By Ward Shope
The giving and receiving of gifts around the holidays can be a complicated affair. There are those among us who naturally excel at gift etiquette. They can find the perfect gift for that “special” curmudgeon and find unequalled joy in wrapping and presenting it – melting their target with a knowing twinkle of their eye. It takes keen observation, empathy, and many other socials skills known only to the wise gift giver. Alas, I am not among those gifted individuals. I believe, with some shame as I write it, that the invention of the gift card was the solution that helps everyone get whatever they want.
Giving is one thing; receiving is another. My parents firmly taught us that if someone gives you a gift that you already possess, it’s not polite to mention that to the giver. Or let’s say you have a gift in mind that you really want this year. Someone may want very much to fulfill your wish. But when the unwrapping ensues, the fantasy in your mind does not match the reality that appears. You have been taught to present a brave smile to thank the giver anyway. After all, it is the thought that counts, and you are no worse off than before.

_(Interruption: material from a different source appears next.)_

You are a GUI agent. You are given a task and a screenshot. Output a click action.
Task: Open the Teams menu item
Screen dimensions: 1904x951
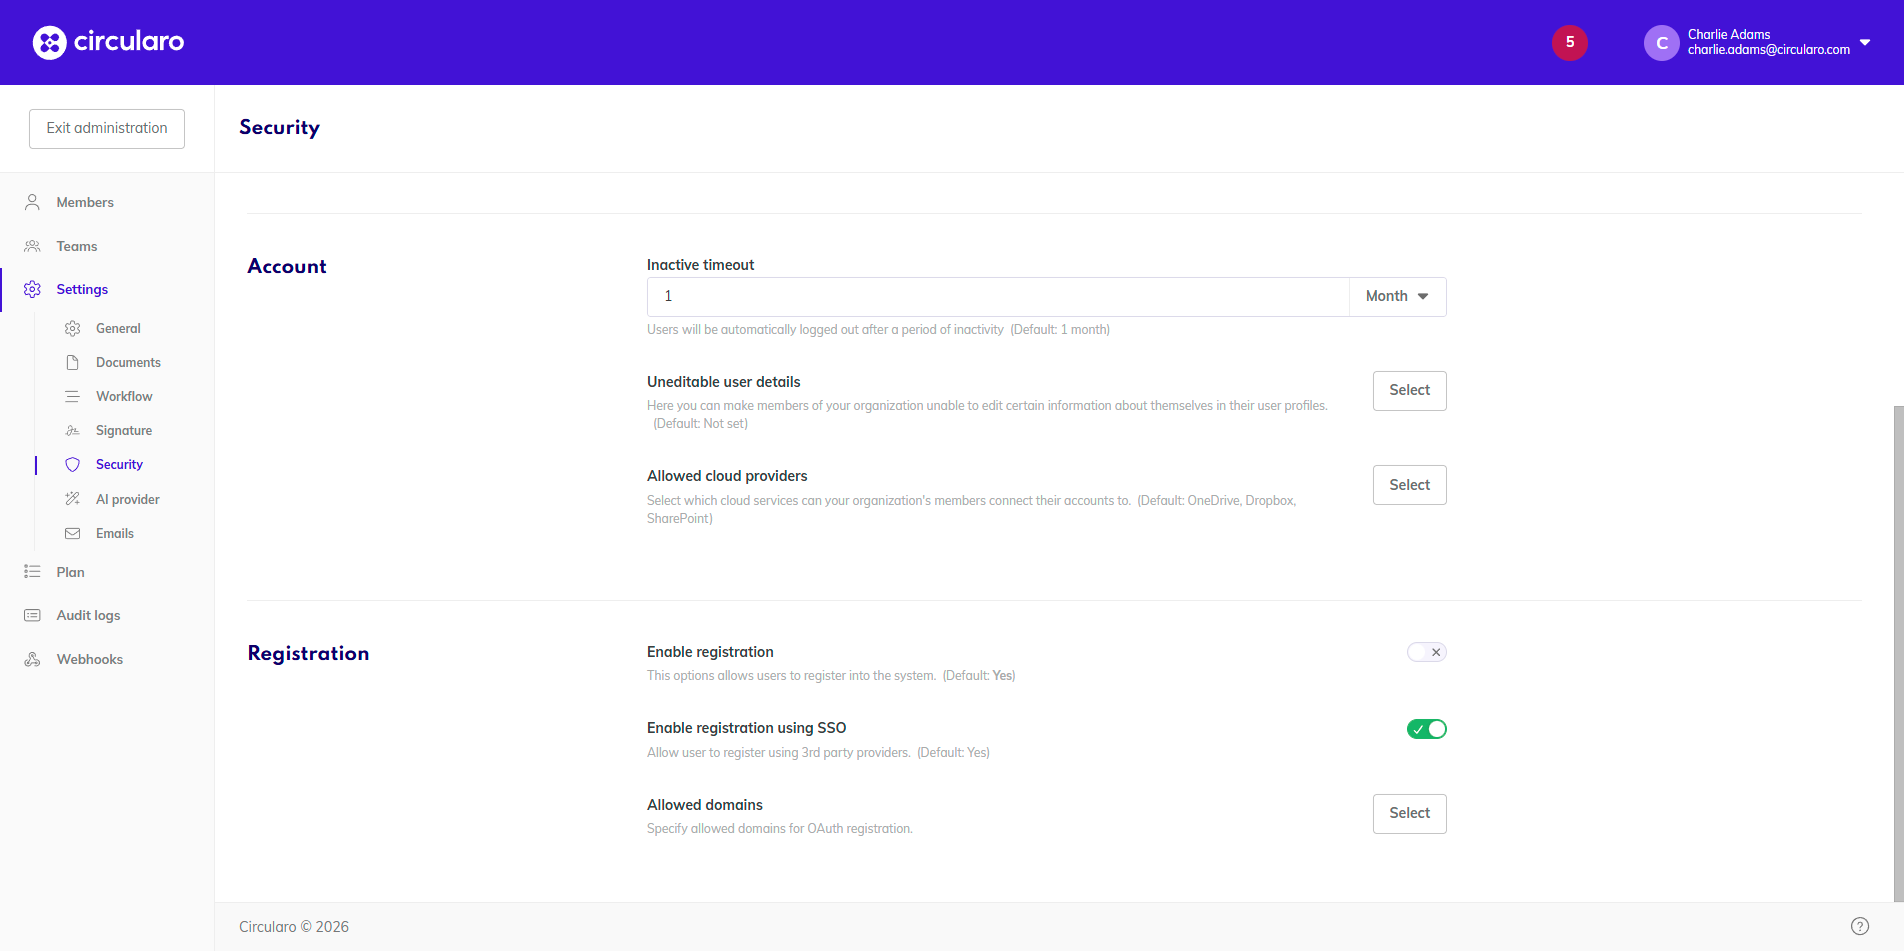click(77, 246)
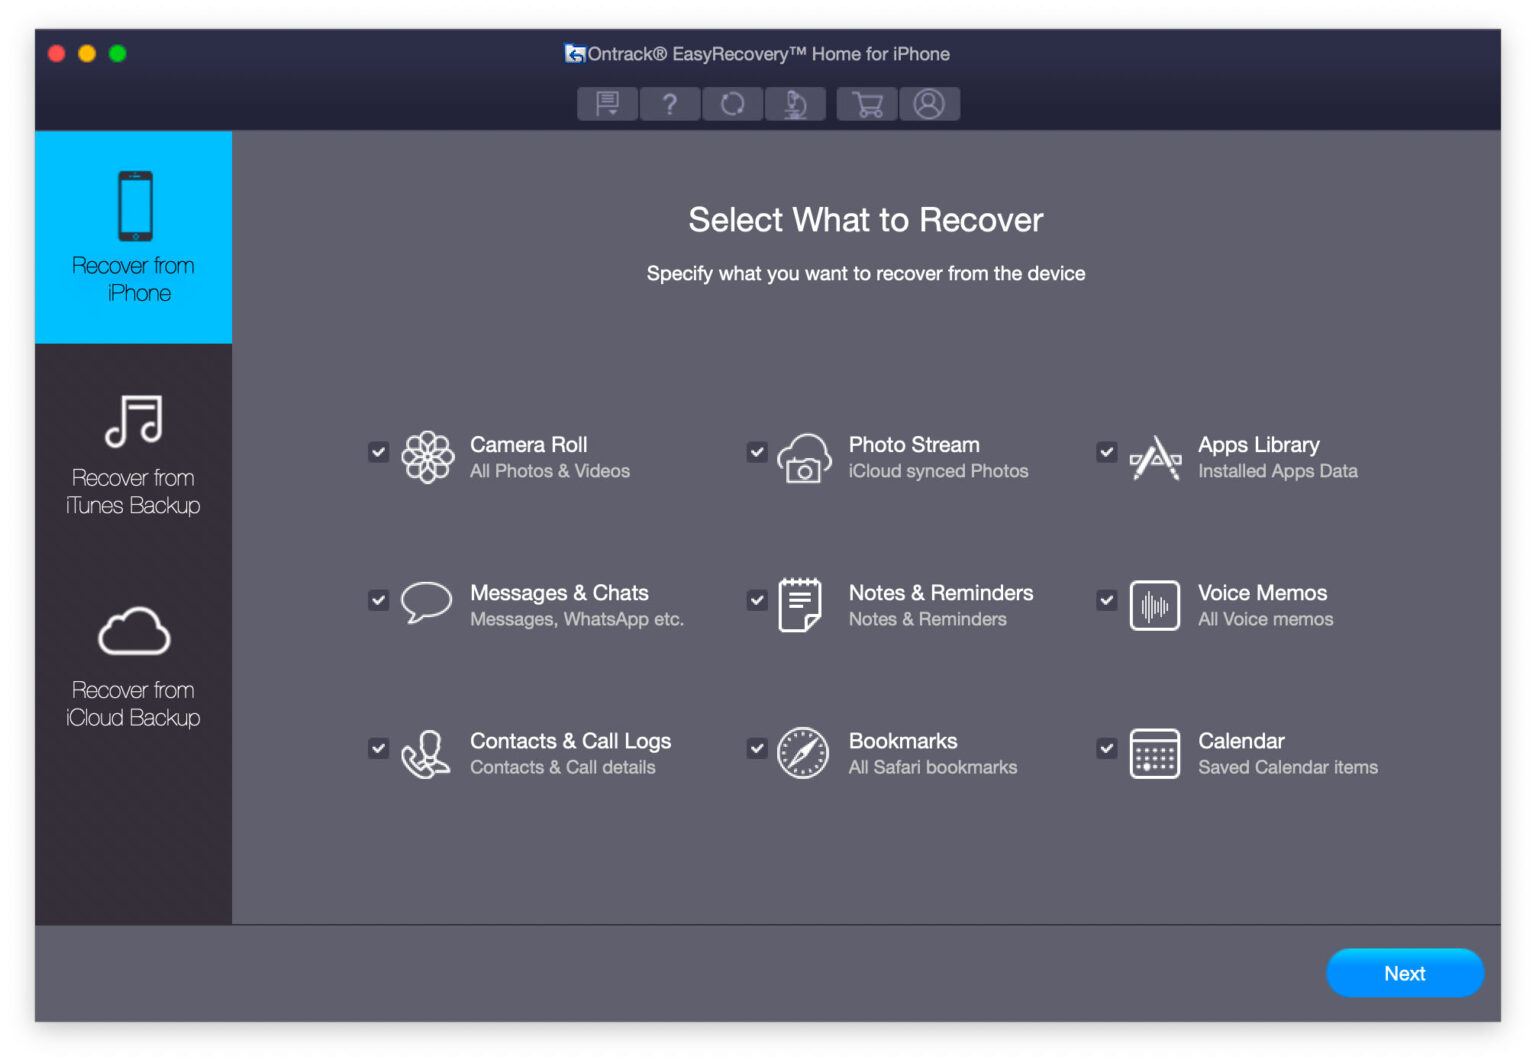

The normal course of social interaction requires giving and receiving. Caring for someone means that we will “give” them our attention. If we listen well, we may find ourselves responding in a way that often requires time and money – even without thinking about it. Love leads us in that direction. And often if the love is mutual, we’ll find ourselves responding in kind. We listen and act for the other’s welfare often when it costs us something. Sometimes nothing of the material world has even passed between us. We simply give and receive as love leads.
Giving and receiving is often a little harder among us, though, even when we care for someone. The discipline of caring for someone is not always without intentional effort and pain. And the receiver may often not be prepared to receive. Sometimes the relationship cannot be mutual. One partner in the relationship has more resources or power than the other. The receiver may not want to be a “charity case” to the giver, or even to wander into a relationship that could be controlling even when receiving would be for their good. We are proud, even when we are empty – concerned about our dignity and our independence. We are often addicted to self-determination even to our ruin.
The gift of Jesus amazes me. He knows how proud we are. How more unthreatening can this gift be than a dependent, vulnerable child of poor parents living in a no-name country in the world? Or think of the “powerlessness” of the cross: Jesus’ execution at the hands of the governing authorities and those who hate him. In weakness he provides exactly what we need – relief from guilt and shame, fellowship with the One God, and a promise that all the empty places of our lives will be satisfied. Yet we often find ourselves resisting the gift, trying to maintain our independence and freedom from him – not just unbelievers, but believer as well.
Receiving Jesus as God’s gift requires humility. It is also given in humility by a God who wishes a mutual relationship with us. He is the perfect gift giver: in the way he gives in Jesus, in his ultimate salvation and in his divine providence for you and me every day. May God’s work in our lives to teach us to receive his gift without reservation and with true thankfulness.